In June 2022, New Zealand news website Stuff described McLennan as the "pantomime villain who understands where NZ Rugby's faultlines lie", amid heightened tensions between NZ Rugby and RA. "McLennan has a singular focus on getting the best financial return for Rugby Australia. That’s it – that’s the game," according to the article. "He can be charming, erudite and interesting, but there is clearly a huge drive to win that means some people get run over along the way. For a NZ Rugby that is starting to find its feet but has had a rocky year or two, he’s an adversary they could do without."

In January 2023, with less than eight months until the 2023 Rugby World Cup, McLennan made the call to sack coach Dave Rennie, who still had a year left on his contract, and replace him with recently sacked England coach Eddie Jones. At the World Cup Australia was eliminated in the first round, their worst ever result at a World Cup, and on 29 October 2023 Jones resigned as coach of Australia.

On 29 November 2023, McLennan was sacked as chairman of Rugby Australia. He subsequently resigned from the board, and was replaced by Daniel Herbert.

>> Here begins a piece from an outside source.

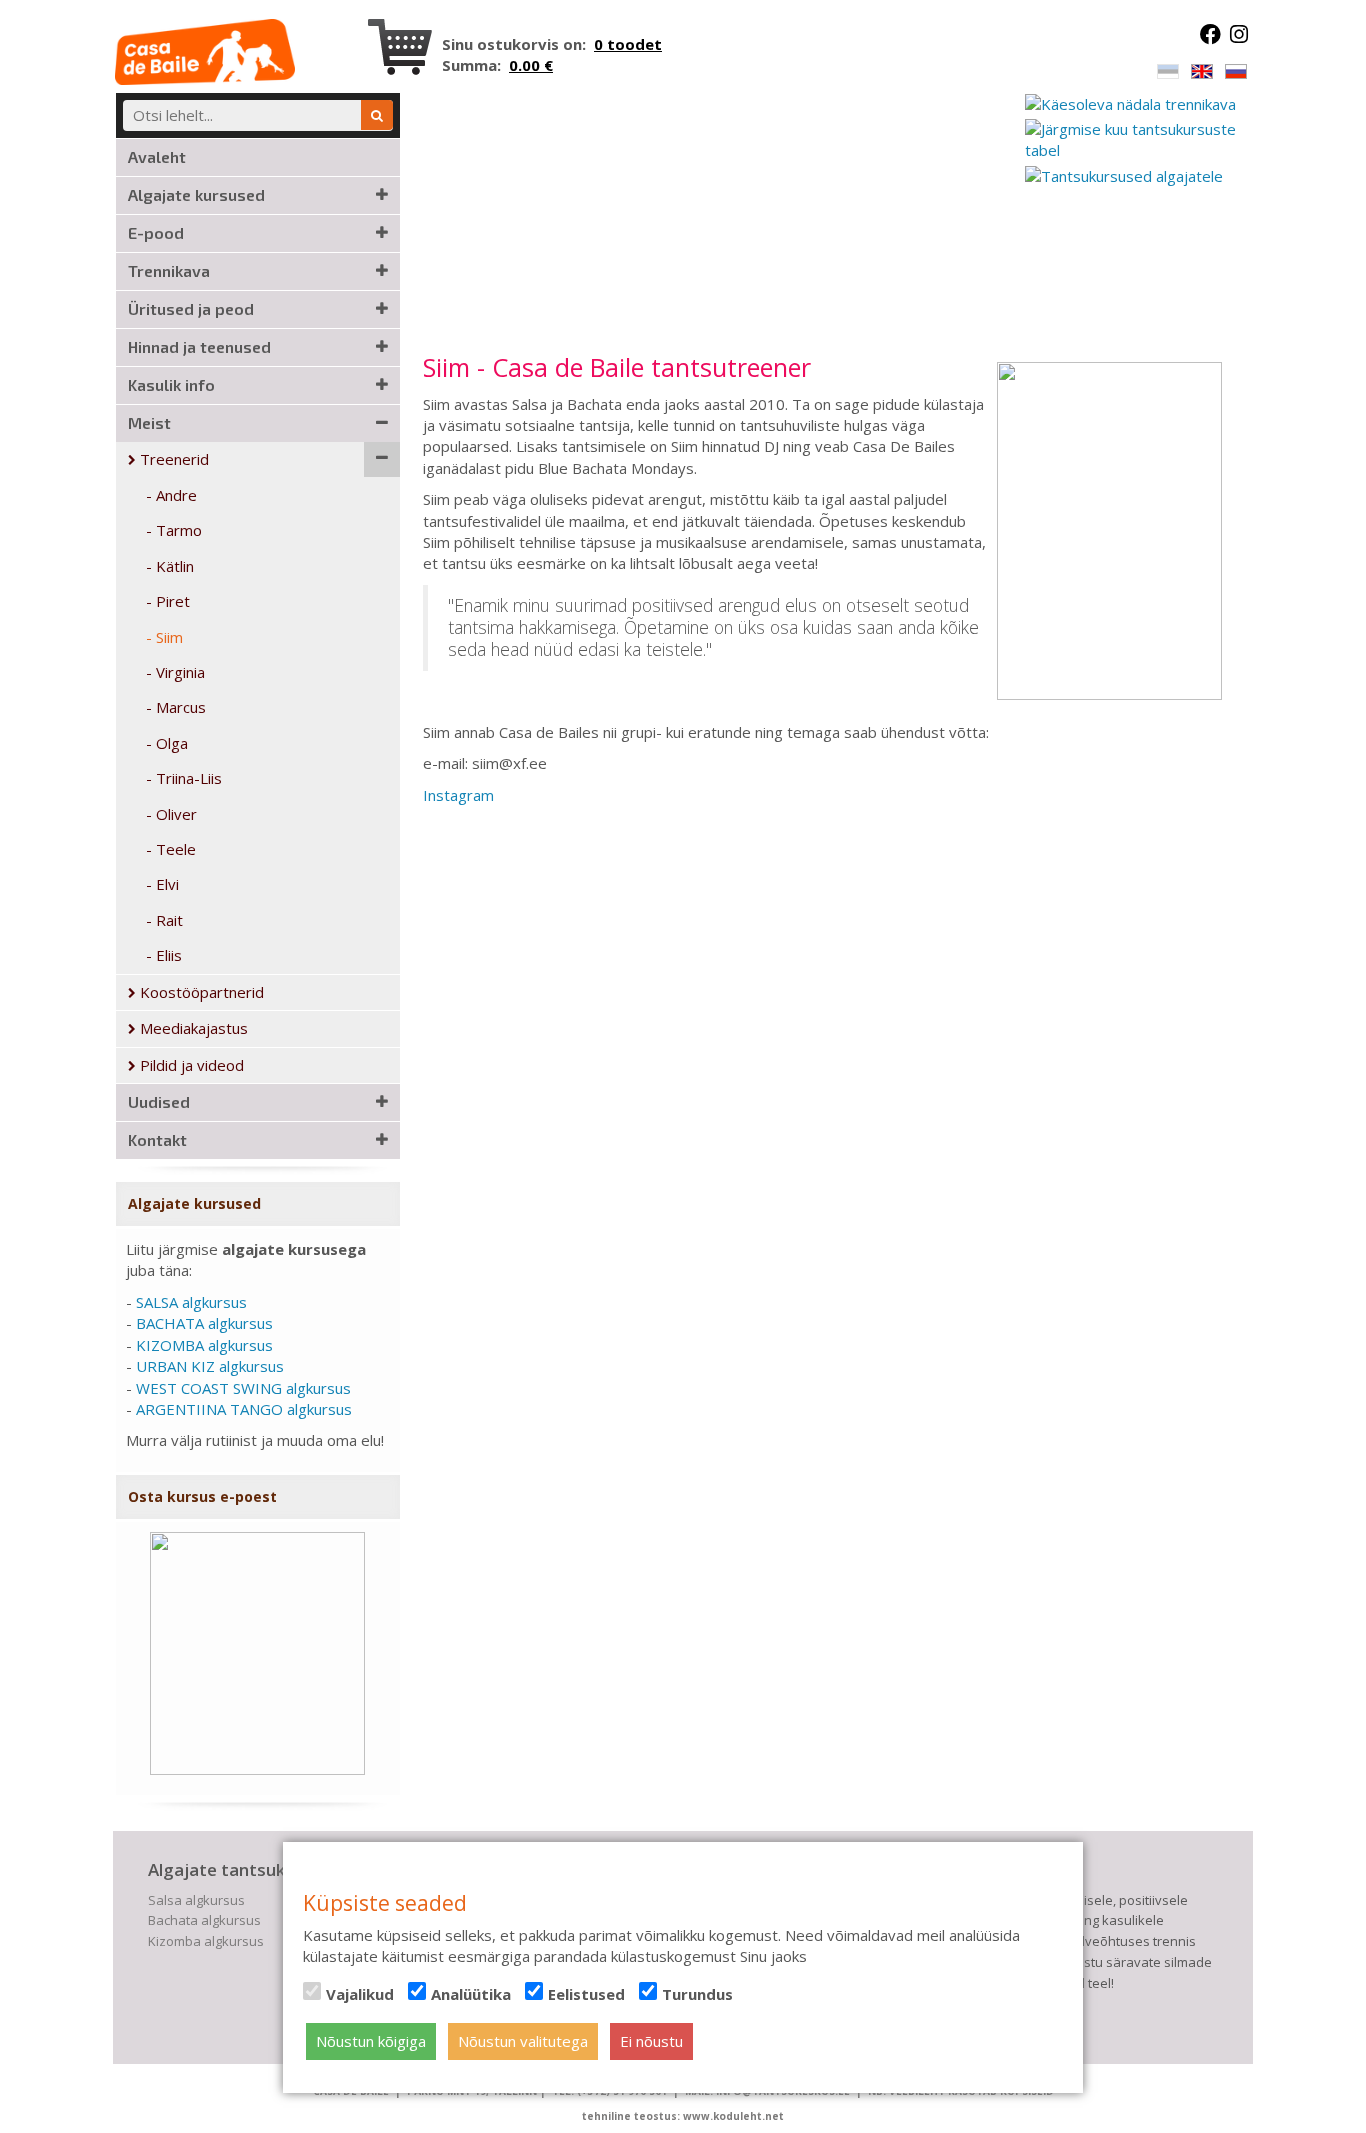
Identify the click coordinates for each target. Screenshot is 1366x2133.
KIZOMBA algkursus (204, 1345)
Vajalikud (360, 1994)
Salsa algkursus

== Social responsibility ==
McLennan was a board member of the United Negro College Fund, an American philanthropic organization that funds scholarships for black students. He also serves on the board of the Advertising Council, an American non-profit organization that creates and promotes public service announcements.

In 2007, he invited former US vice president Al Gore to the Cannes Lions International Festival of Creativity to rally the industry in the fight against climate change. That same year, Y&R helped Gore build awareness of climate change through the Live Earth Concerts that took place on 7 continents on 7 July 2007.

In 2019, he joined the Garvan Institute of Medical Research Fundraising Board. Garvan has over 600 researchers focussed on biomedical and genomics research. It is one of only three organizations in the world able to sequence the human genome.

== Professional leadership ==
McLennan has been a participant at the World Economic Forum in Davos, Switzerland, where he has served on panels, ranging from the future of the automotive industry to innovation. He also participated in the Davos Reverse Mentoring Programme, designed to increase the visibility of female employees in media companies.

Since 2007, he has curated seminars at the Cannes Lions International Festival of Creativity.